### Required action
Reprint the listing. Every line must match the original exactly.

### Source data
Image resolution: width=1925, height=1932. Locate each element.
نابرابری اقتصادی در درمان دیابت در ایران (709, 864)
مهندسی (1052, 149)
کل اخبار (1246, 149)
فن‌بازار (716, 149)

### Result of the exercise
Image resolution: width=1925, height=1932. Locate each element.
نابرابری اقتصادی در درمان دیابت در ایران (709, 864)
مهندسی (1052, 149)
کل اخبار (1246, 149)
فن‌بازار (716, 149)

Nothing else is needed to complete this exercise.